TRY IT: Look below for the line containing "You are a computer-use agent." and the line containing "Given: Maximize the Internet Explorer window", then set down both and every line between them exactly, without pictures.

SUPPLIED RECORDS:

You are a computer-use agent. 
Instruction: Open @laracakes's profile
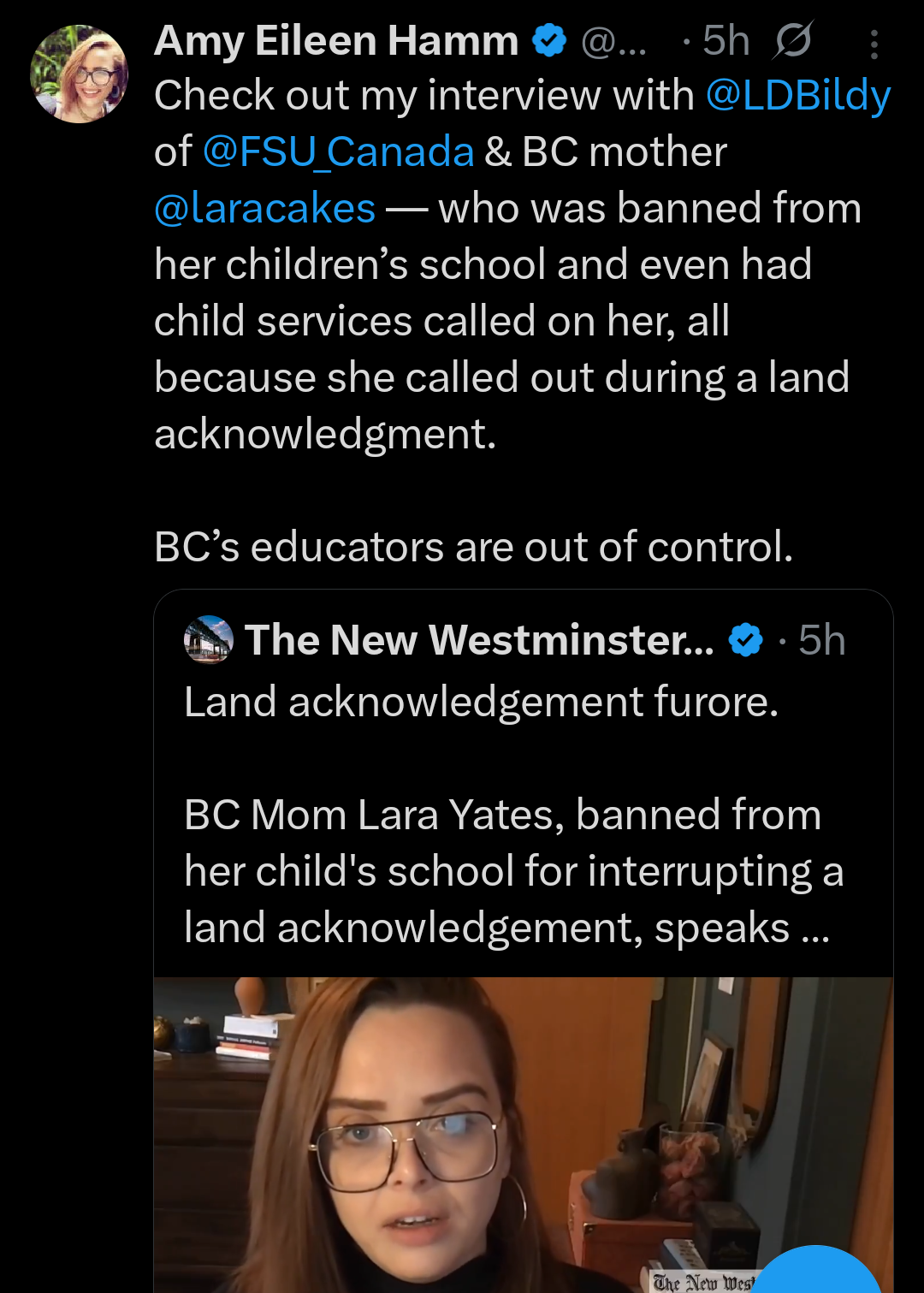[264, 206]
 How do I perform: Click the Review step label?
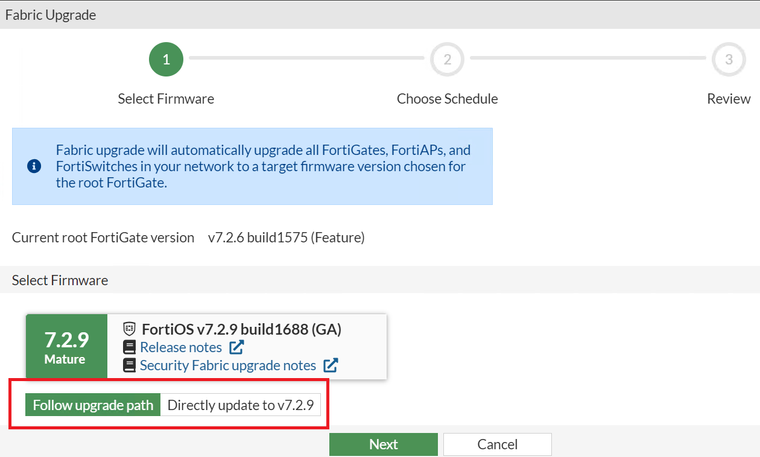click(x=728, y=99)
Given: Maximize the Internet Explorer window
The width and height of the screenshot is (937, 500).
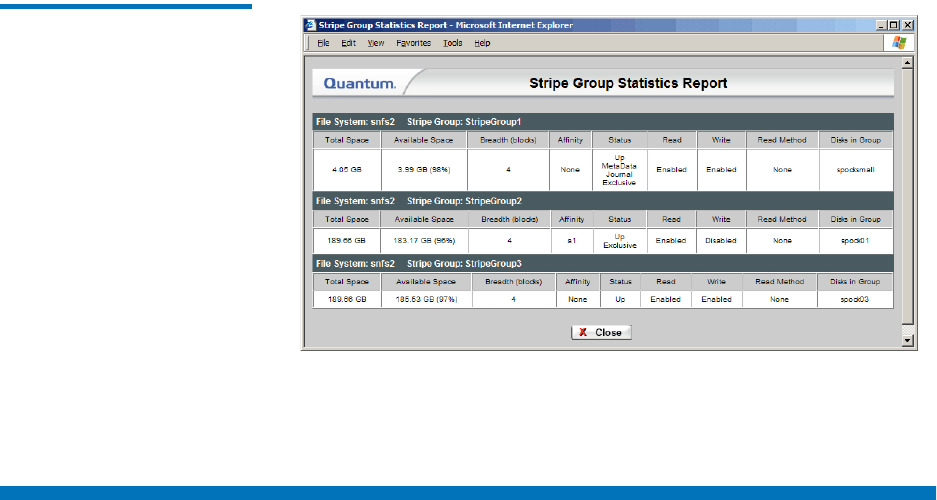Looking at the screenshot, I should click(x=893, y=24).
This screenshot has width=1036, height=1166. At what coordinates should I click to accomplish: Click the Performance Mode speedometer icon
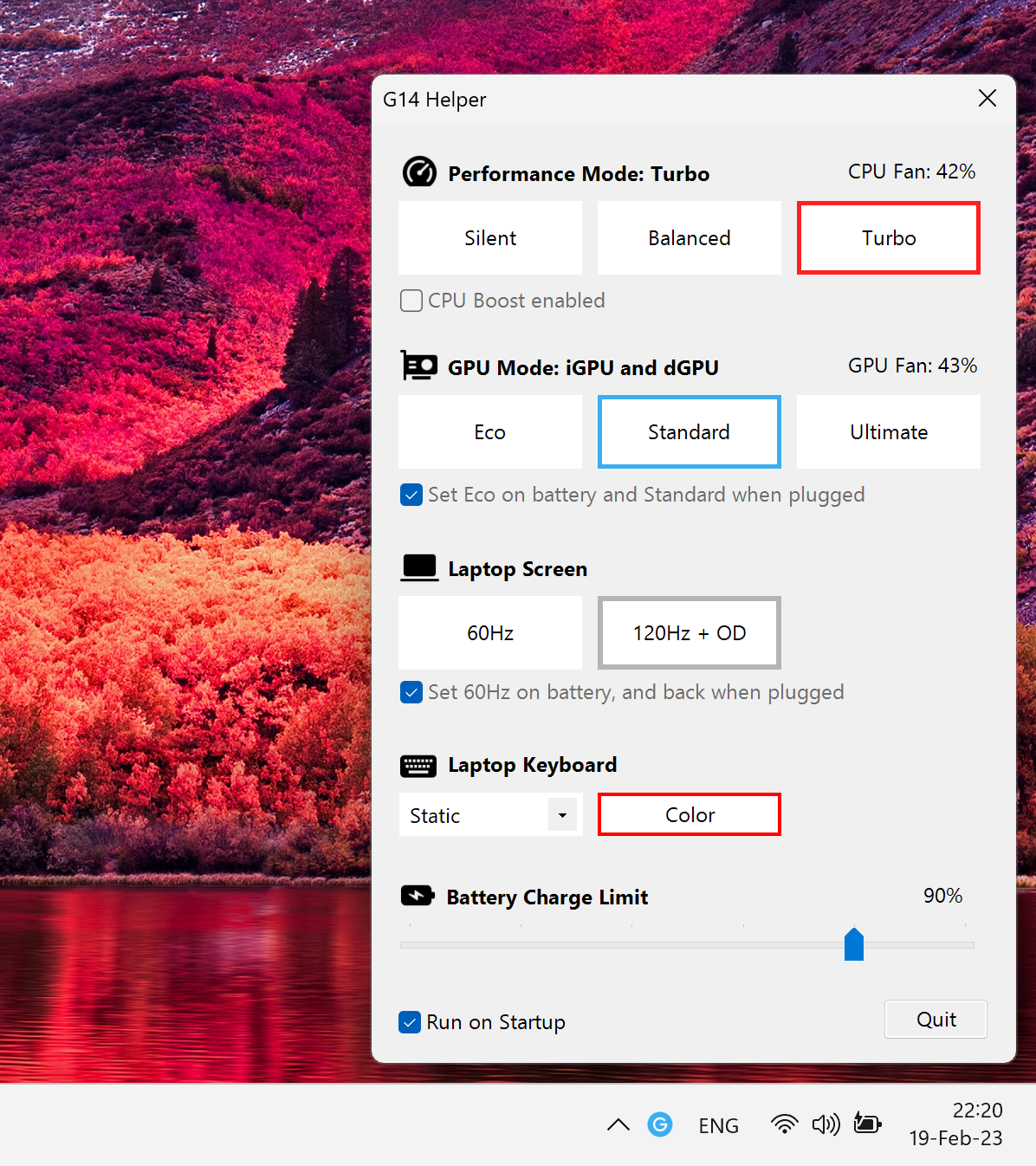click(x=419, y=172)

--

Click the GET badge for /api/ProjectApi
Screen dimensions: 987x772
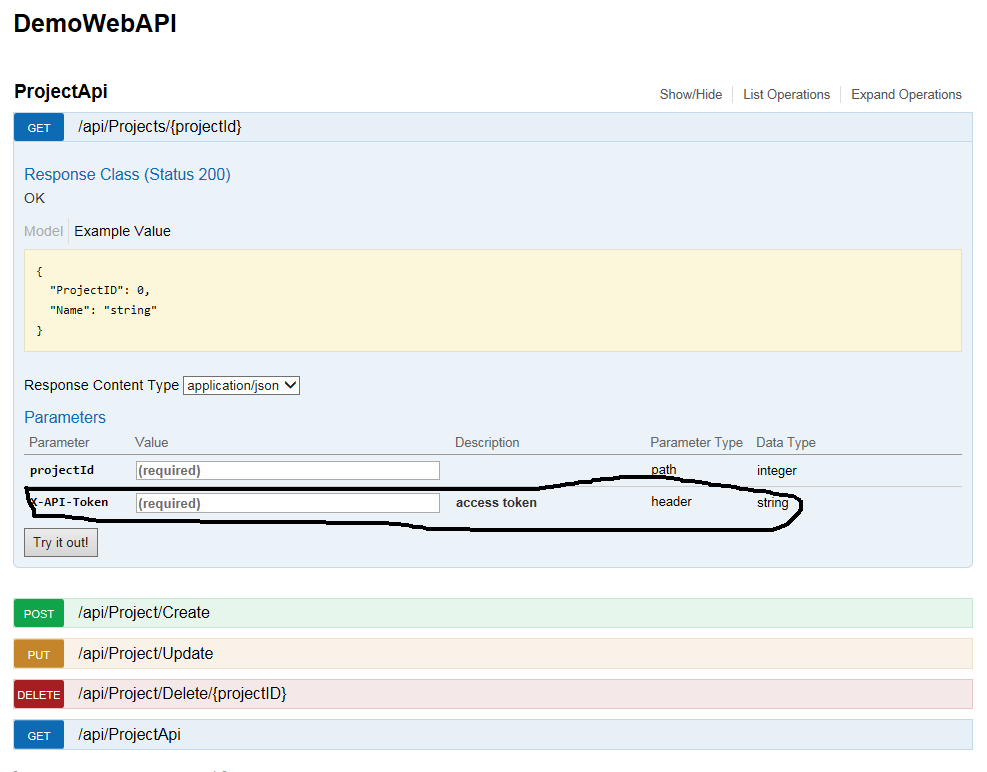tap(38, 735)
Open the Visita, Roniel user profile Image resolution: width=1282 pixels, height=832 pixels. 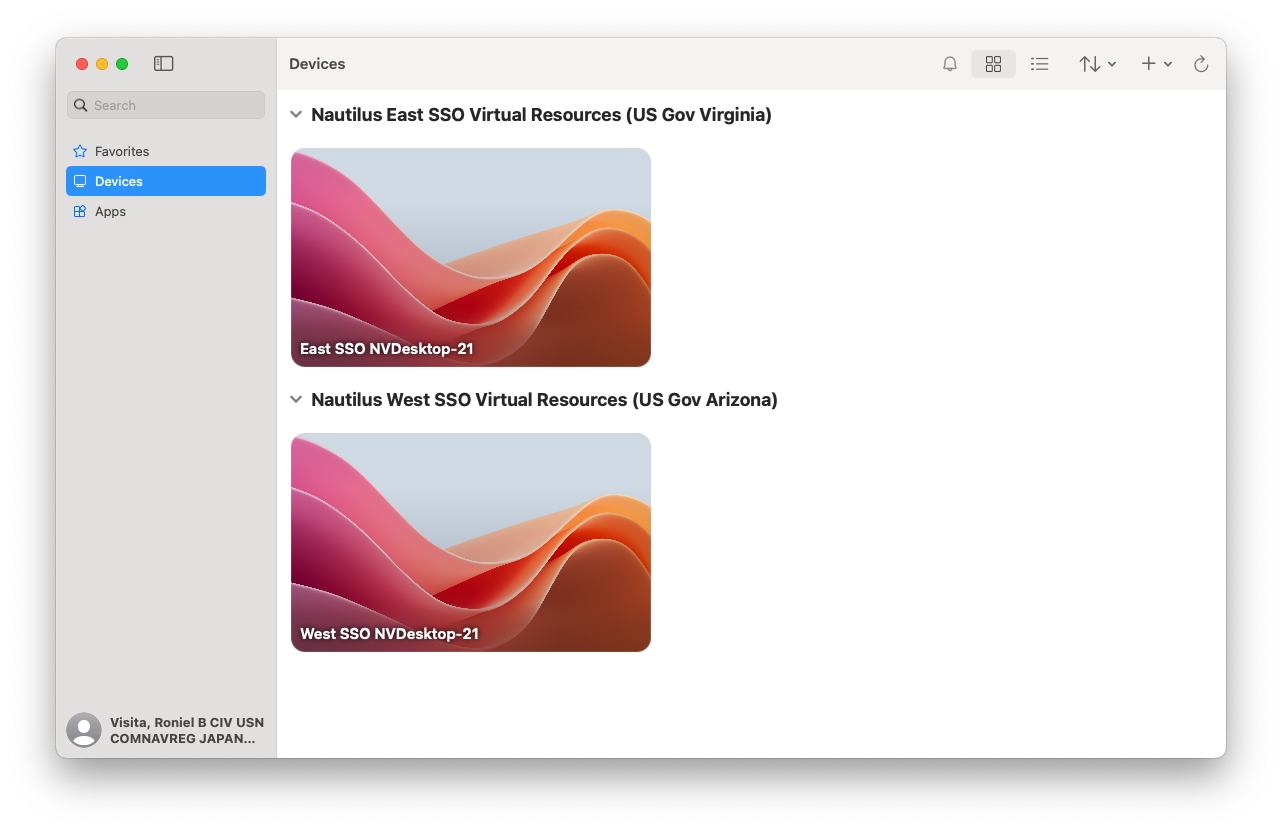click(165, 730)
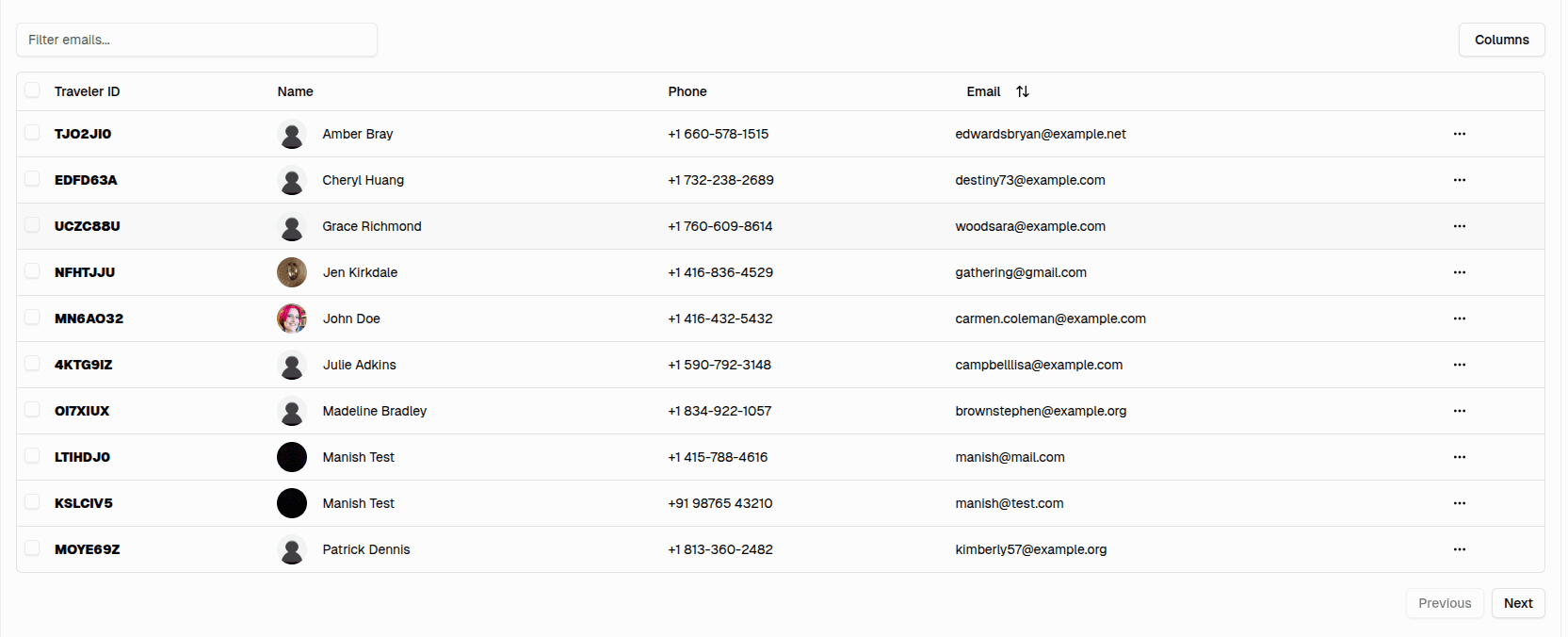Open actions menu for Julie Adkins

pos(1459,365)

WRITTEN REPLY:
You are a computer-use agent. 
Instruction: Open @laracakes's profile
[264, 206]
 How do I perform: Click the Review step label?
click(x=728, y=99)
Given: Maximize the Internet Explorer window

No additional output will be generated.